Si la Shoah est évidemment un Crime contre l’Humanité… vous admettrez aisément qu’elle n’appartient pas qu’à l’Histoire des juifs mais à l’Histoire de l’Humanité dans son ensemble.
Il est donc naturel et évidemment souhaitable que l’Humanité dans son ensemble s’approprie pleinement la Shoah.
Dès lors, le symbole inconagraphique fort qu’est « le bouclier de David » devient inexorablement le symbole même d’un Crime contre l’Humanité dans l’inconscient collectif.
Et pour l’Humanité, « le bouclier de David » perd alors de sa judéïté pour devenir un, sinon « le » symbole universel de ces crimes.
En quoi est-ce un mal ? En quoi cette « croix de David » portée sur le coeur ne pourrait devenir pour le genre humain le symbole même de l’oppression ?
Je pense qu’au contraire, bien loin de « dé-judaïser », elle affirme par un symbole reconnaissable entre tous le refus de ces crimes et par là-même rempli sa mission de souvenir de la Shoah…
N’est-ce pas là l principal ?
Mon paragraphe a été coupé, je continue donc dans ce message.
En conclusion, je désapprouve comme vous l’artifice de communication choisi par ces pétitionnaires.
Mais sans voir comme vous dans ce choix une agression contre les victimes du passé et la mémoire des vivants, ni les prémices d’un renouvellement de ces horreurs.

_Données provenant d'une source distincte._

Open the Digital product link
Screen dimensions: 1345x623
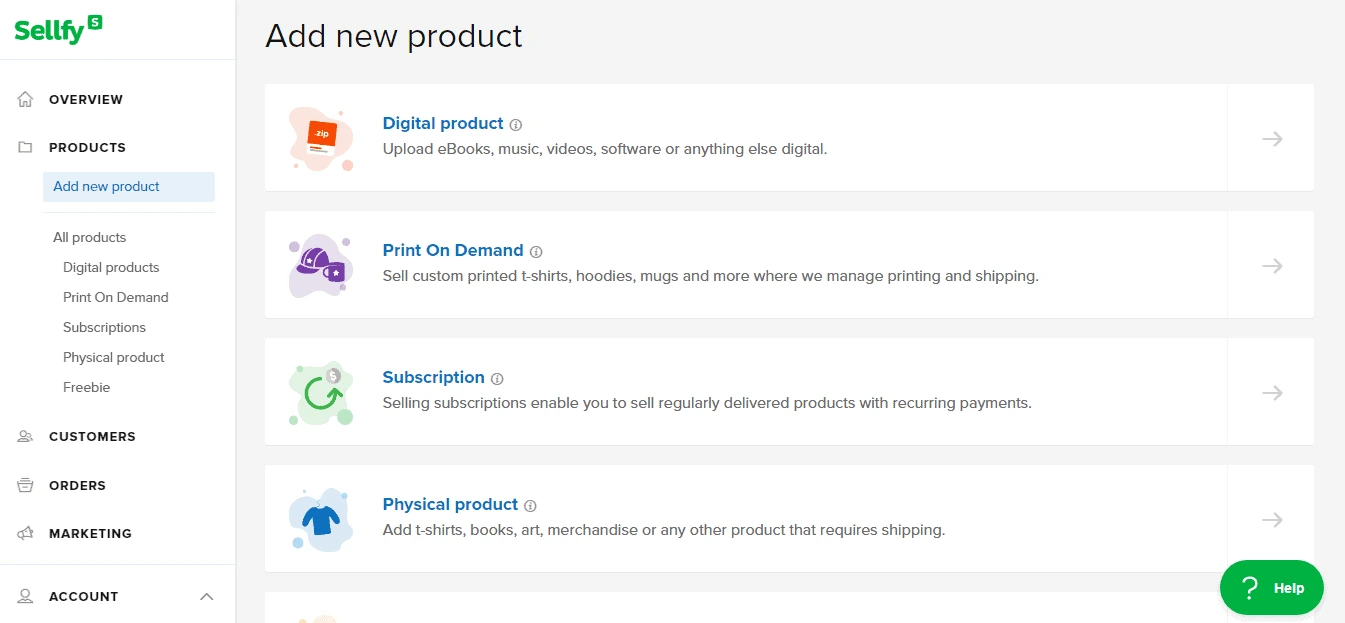click(x=442, y=123)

Je pense que votre analyse est aussi incongrue que celles que vous dénoncez au dernier paragraphe : « …laisser comparer Eric Besson à Laval, Déat, … ». Je ne crois pas que la démarche de cette pétition – ou celle du Monde qui la publie – procède de la négation d’un crime contre l’humanité ou d’un antisémitisme rampant.
J’ai trouvé inappropriée cette invention de l’étoile verte.
Cependant votre texte me déroute pour au moins trois raisons :
D’abord votre interprétation du titre même, cette divagation sur l' »après ». « Après », c’est la succession dans le temps. Dans le cadre de cette phrase, un parallèle est établi entre ce qui a eu lieu et ce qu’ils craignent qu’il advienne. Ce parallèle est grossier, ridicule et la comparaison n’a pas lieu d’être. Mais soupçonner une volonté d’oblitération du passé, de la référence historique prise, c’est un procès d’intention. Expliquer que sémantiquement, cette intention est manifestée par « après », c’est inexact et malhonnête.
Ensuite votre façon de blâmer la « concurrence victimaire », qui plutôt que d’en démontrer la bêtise et la vacuité, s’appuie sur la démonstration qu’il n’y a pas de concurrence possible puisque rien n’a dépassé, ne dépasse, ni ne dépassera jamais l’horreur de la Shoah. En un mot, vous semblez indiquer qu’il y a n°1, donc un classement. Que cette place est acquise et indiscutable. C’est pour moi le type même de posture (ce n’est pas un raisonnement) qui favorise les dérapages que vous voulez dénoncer.
Enfin, vous présentez l’étoile jaune comme le symbole unique de persécution des juifs. Les nazi utilisaient d’autres couleurs pour certaines catégories de juifs, et d’autres signes pour d’autres de leurs victimes, assassinées dans les mêmes camps, par les mêmes bourreaux, avec la même sauvagerie (tziganes, homosexuelles…).